Chuck Brown, known as the "Godfather of Go-Go," a style of percussion-heavy funk pioneered in Washington, D.C., died Wednesday. His death was reported by The Washington Post, quoting his manager, and other local outlets confirmed his death with family members.
Brown had been hospitalized for pneumonia. He was 75.
As the Post notes, Brown's signature was a gravelly voice that "capitalized on funk's percussive pulse to create go-go."
The genre of music never quite made it big outside Washington, D.C., but in that city, it was a giant, played at every family gathering and every go-go club. The clack of the snares — that smooth, mesmerizing groove — was heard blaring from cars crisscrossing the city.
As NPR's Frannie Kelly explained back in 2010, in the nation's capital, Brown was king, revered since the '70s as the godfather of music uniquely identified with the city.

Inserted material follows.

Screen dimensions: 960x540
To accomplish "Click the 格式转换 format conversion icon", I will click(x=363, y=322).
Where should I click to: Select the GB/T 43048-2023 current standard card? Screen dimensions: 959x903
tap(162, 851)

Frannie noted that Brown started out as a jazz guitarist and later created go-go by incorporating elements of "funk, jazz, R&B, hip-hop and dancehall."

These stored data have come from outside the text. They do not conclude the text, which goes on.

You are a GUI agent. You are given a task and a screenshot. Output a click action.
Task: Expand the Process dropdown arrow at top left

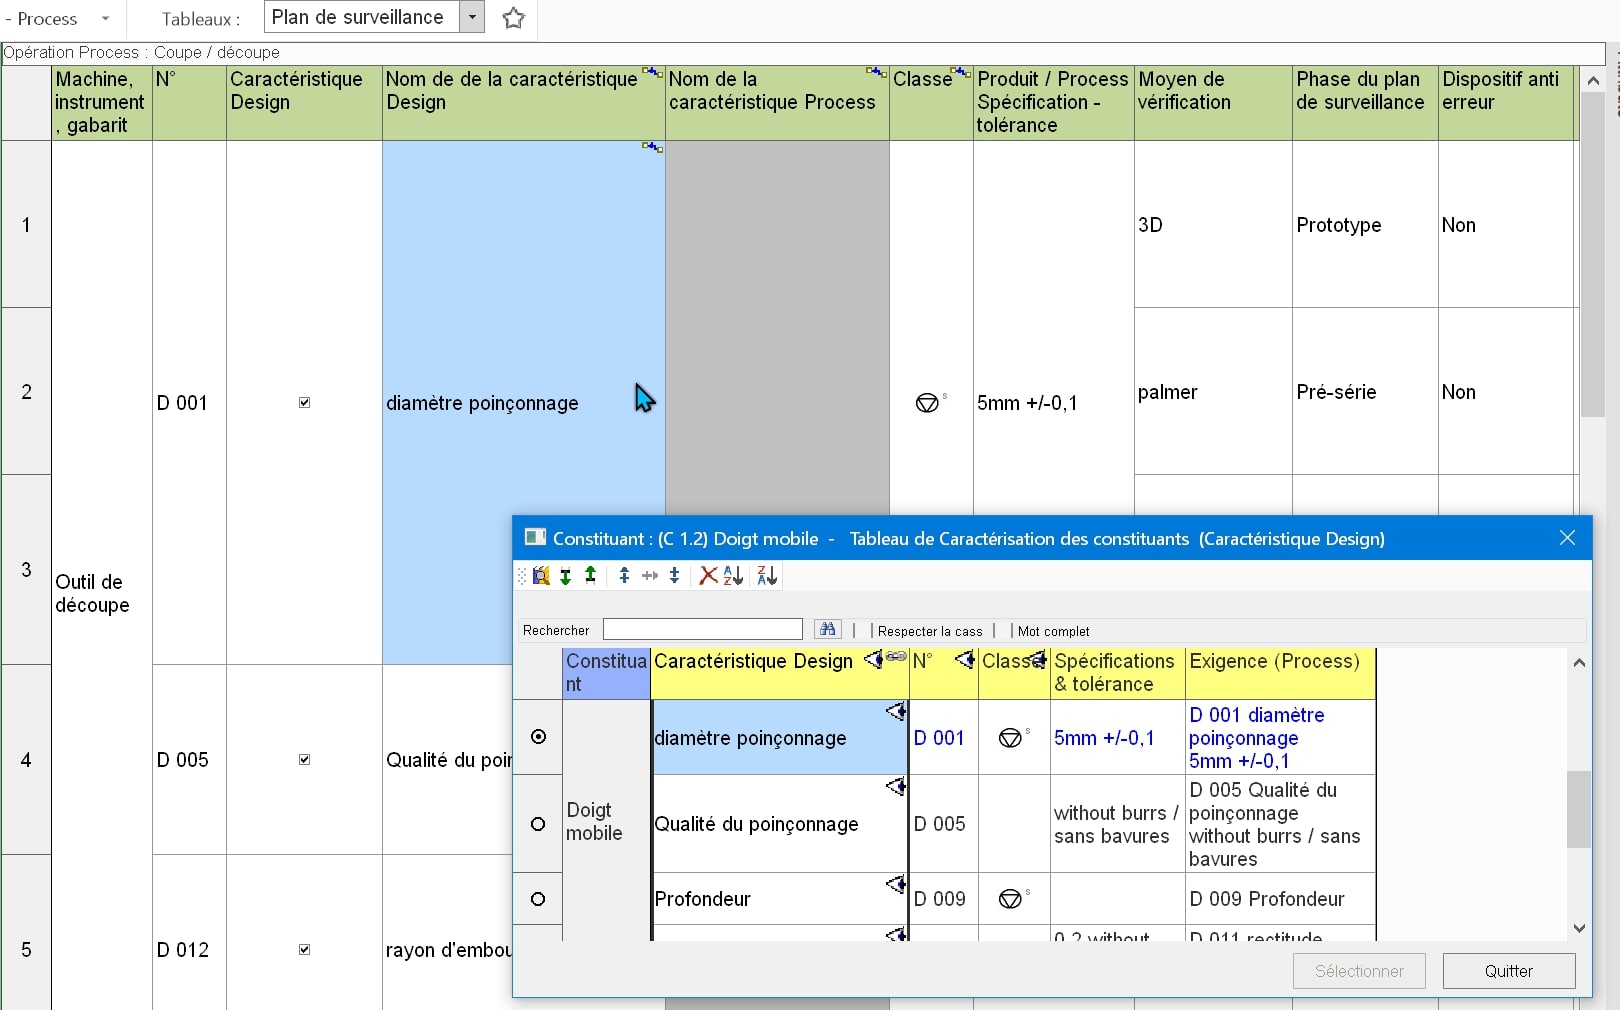point(105,19)
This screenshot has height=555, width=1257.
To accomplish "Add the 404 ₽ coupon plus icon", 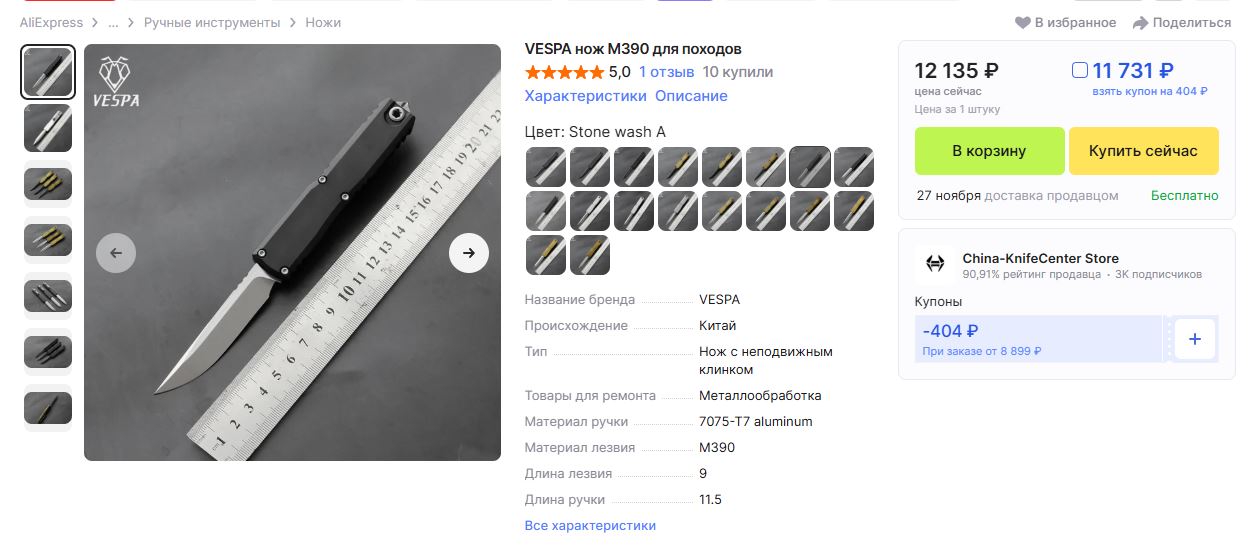I will click(1195, 339).
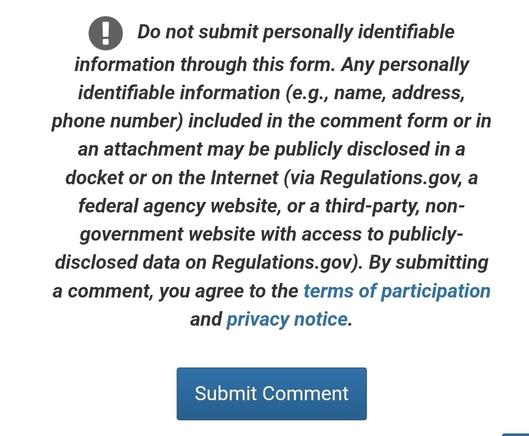This screenshot has height=436, width=529.
Task: Click the word "and" before privacy notice
Action: (206, 320)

NPR's music blog, The Record, will have more.
Brown performed a Tiny Desk Concert at NPR HQ in Washington back in 2010. Here's video:
Update at 5:17 p.m. ET. Died Of Multiple Organ Failure:
Brown's manager, Tom Goldfogle tells NPR that Brown died of "multiorgan failure from sepsis" at a hospital in Baltimore.
"He was 75 years old, with a career spanning four decades," he said. "His family continues to be grateful for the outpouring of love and support."